Some businesses have a reputation for high levels of service. That experience works in an applicant’s favor. If you have an applicant with the right character traits and five years of experience at Nordstrom’s – ka-ching! If you have an applicant with the right character traits who worked for a company who holds regular training exercises – ba-da-bing! If you have an applicant with the right character traits who moved up the ranks at a business known for service – rama-lama-ding-dong!

When we announced our closing I had several businesses reach out to ask about the availability of my staff because those businesses knew what I expected and how I trained my team. Many of my staff moved on to bigger and better things in part because of the reputation of our store.

Experience by itself is neither a good nor a bad thing. When you find someone with the right personality traits and the right kind of experience you will find some real superstars (if you can afford to pry them away from their current jobs). It is all about getting the right traits for the job first. Their experience only tells you how many more bad habits you may or may not need to break.

-Phil Wrzesinski
www.PhilsForum.com

PS The non-hypocritical part is when I explain what I did with my experience at Toy House including getting the store named “One of the 25 best independent stores in America” in the book Retail Superstars (George Whalin, Penguin 2009), winning the Entrepreneurial Vision Award in 2010, and how my Core Values of Fun, Helpful, Educational and Nostalgic were a perfect fit to toy retail (and a perfect fit to my new role as a Retail Educator).

You’re Not Perfect

You’re not perfect. Far from it. Me, too. You will make mistakes. You will ruin someone’s Christmas. You will cause someone gray hairs. You will make someone miss an appointment because they had to deal with your carelessness.

You will have some problems that aren’t even your fault. Maybe your vendor screwed up or the customer had a completely unrealistic expectation even after you explained it for the third time. Maybe you get the good spouse, bad spouse routine.

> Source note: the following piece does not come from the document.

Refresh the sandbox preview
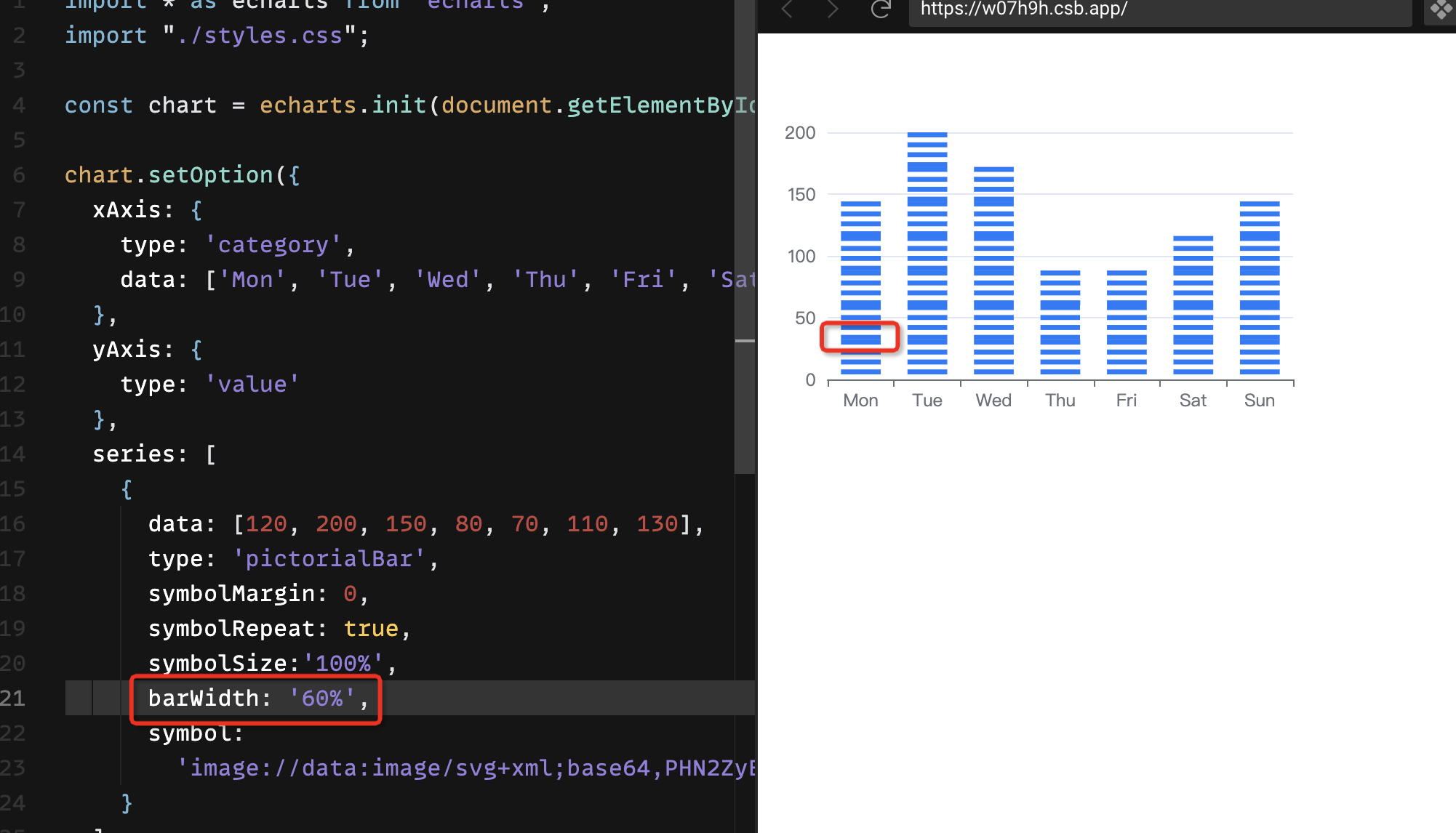[x=881, y=9]
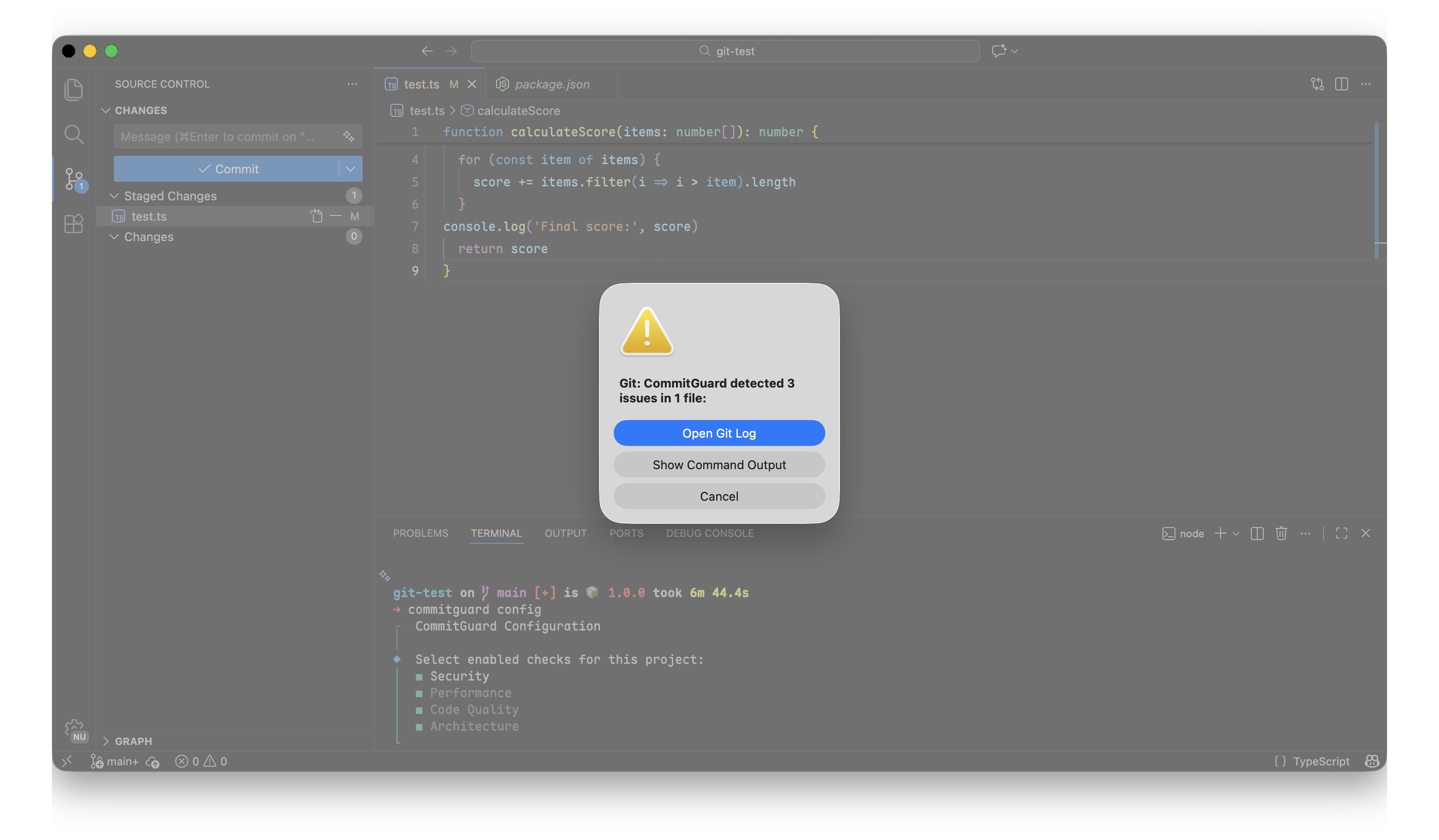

No matter what type of retail, you are going to have the unhappy customer.

I believe two of my favorite companies – Ritz-Carlton and Zingerman’s Deli have it right.

(source unknown)

They both empower their entire staff to be able to take care of a customer’s problem. Everyone from the assistant bottle washer to the garden boy to the valet have authorization to take a customer’s wrongs and make them right.

It does beg the question… Would you leave the fate of your customer service reputation in the hands of your lowest paid employee?

Yes! If you train them right.

Here is the easy format for handling about 98.7% of your unhappy customers.

  1. Apologize. It doesn’t matter who is at fault. They are angry. They perceive you have slighted them in some way. Apologize to them. “I am really sorry that this happened.”
  2. Ask. Ask for a complete description of what happened and what went wrong from their perspective. Don’t interrupt. Let them say what is on their mind. Don’t assume you know what happened. Let them tell the whole story. Apologize again, if necessary.
  3. Amend. Make it right. The best way to make it right in their eyes is to ask, “What would you like us to do?” Most of the time, especially if you have done steps 1 and 2, they will ask for far less than what you are prepared to do. Do what they asked, and then a little more. Yes, even if you’re giving away the farm (figuratively, of course).
  4. Learn. Let your staff make the customer happy. Then have them report back to you what they did. As long as they made the customer happy, tell your staff, “Well done!” Then show them a better way to handle it the next time if necessary.

You have to train your staff to do this. It won’t happen overnight. You have to role play it at meetings. You have to spell it out in writing. You have to remind them that the store’s first and foremost goal is to have happy customers and their job is to make those customers happy. Your job is to teach them how.

-Phil Wrzesinski
www.PhilsForum.com

PS Unhappy customers are people, too. Treat them with respect and dignity (apologize and listen fully to their complaints) and they become a lot less unhappy in very short time. In fact, they often become your best ambassadors.